:: Entries ::
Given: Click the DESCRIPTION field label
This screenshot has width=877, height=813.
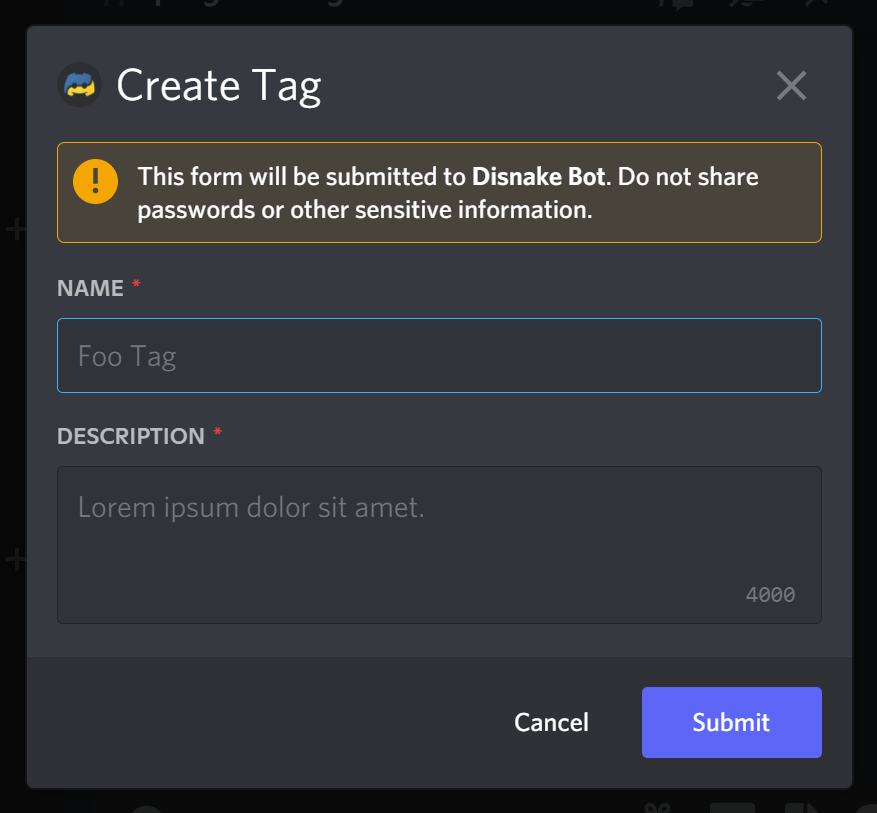Looking at the screenshot, I should coord(131,436).
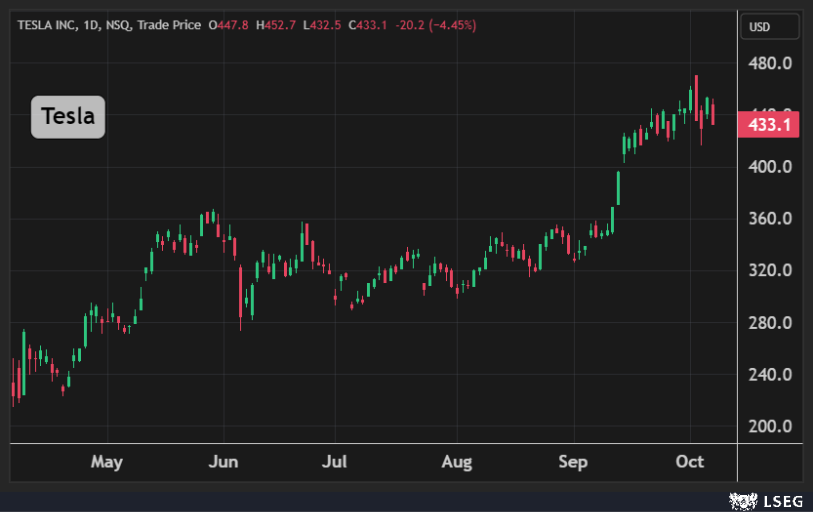This screenshot has width=813, height=512.
Task: Click the 320.0 price axis label
Action: coord(771,271)
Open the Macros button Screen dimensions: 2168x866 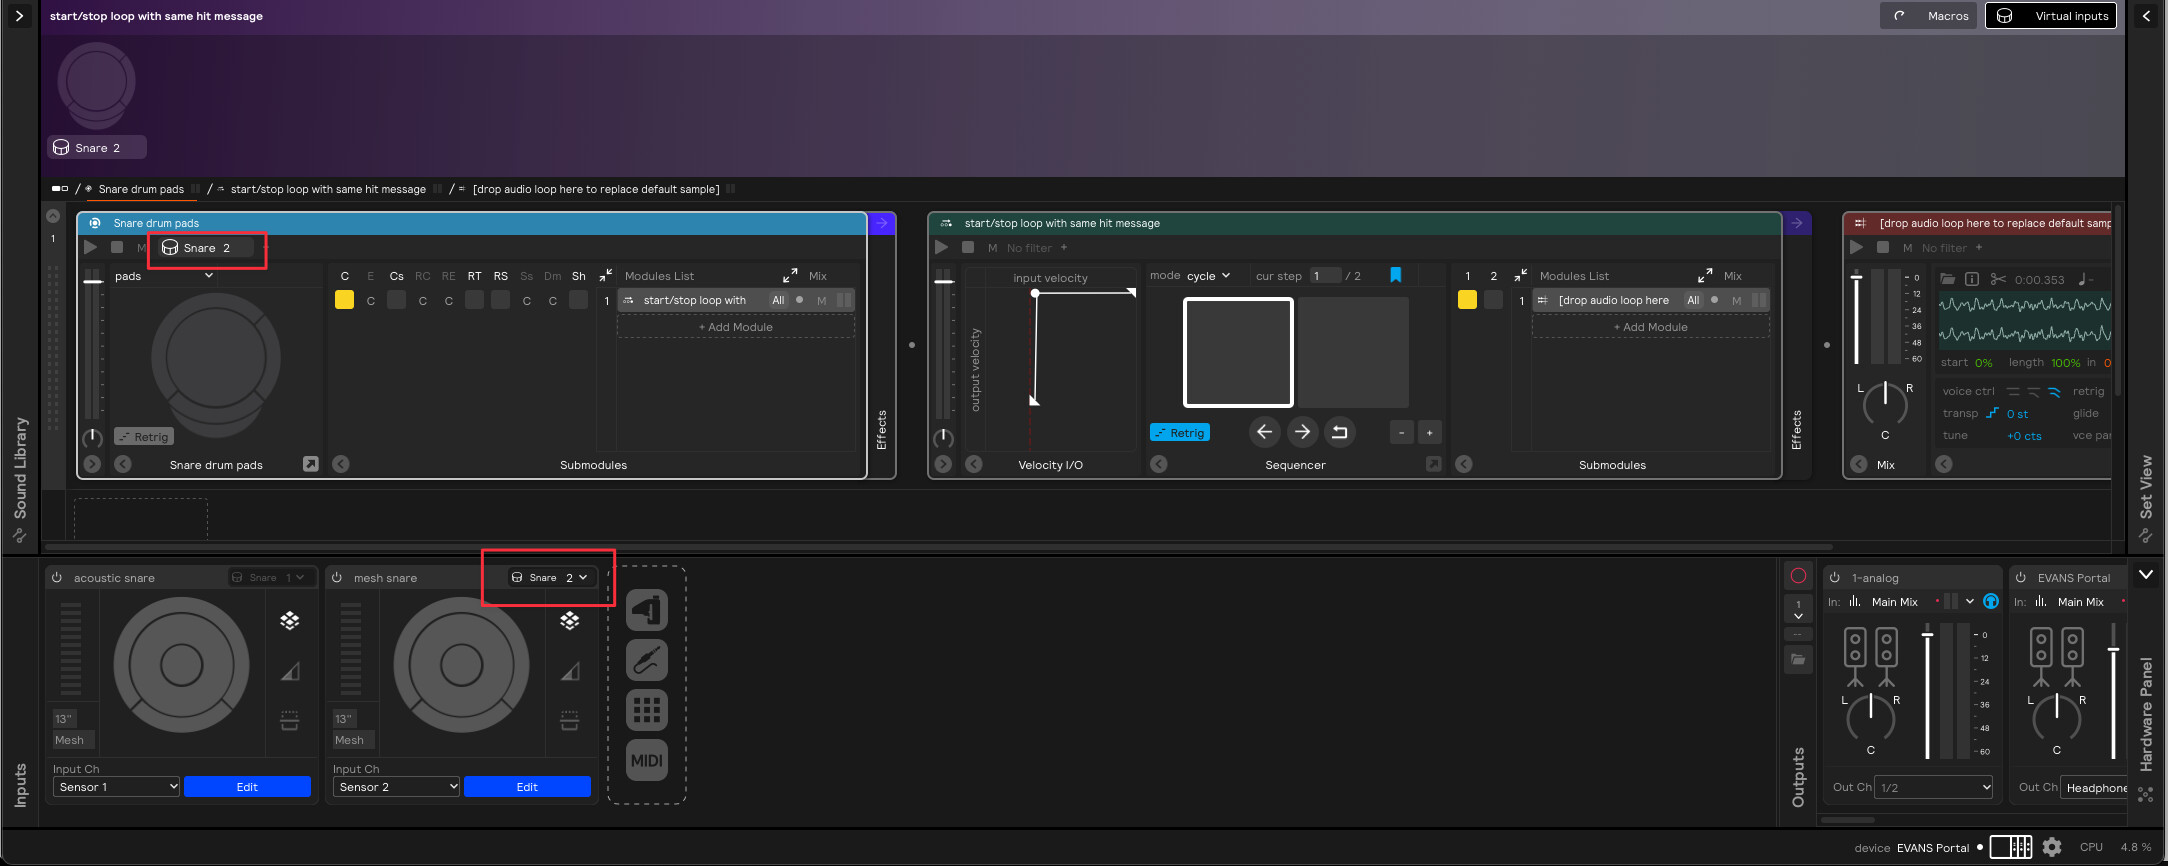coord(1929,16)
:::
--- Directions for this task ---
Please count how many of the lines above contain the word "Click", and reply with the number alone.

--- Solution to this task ---
2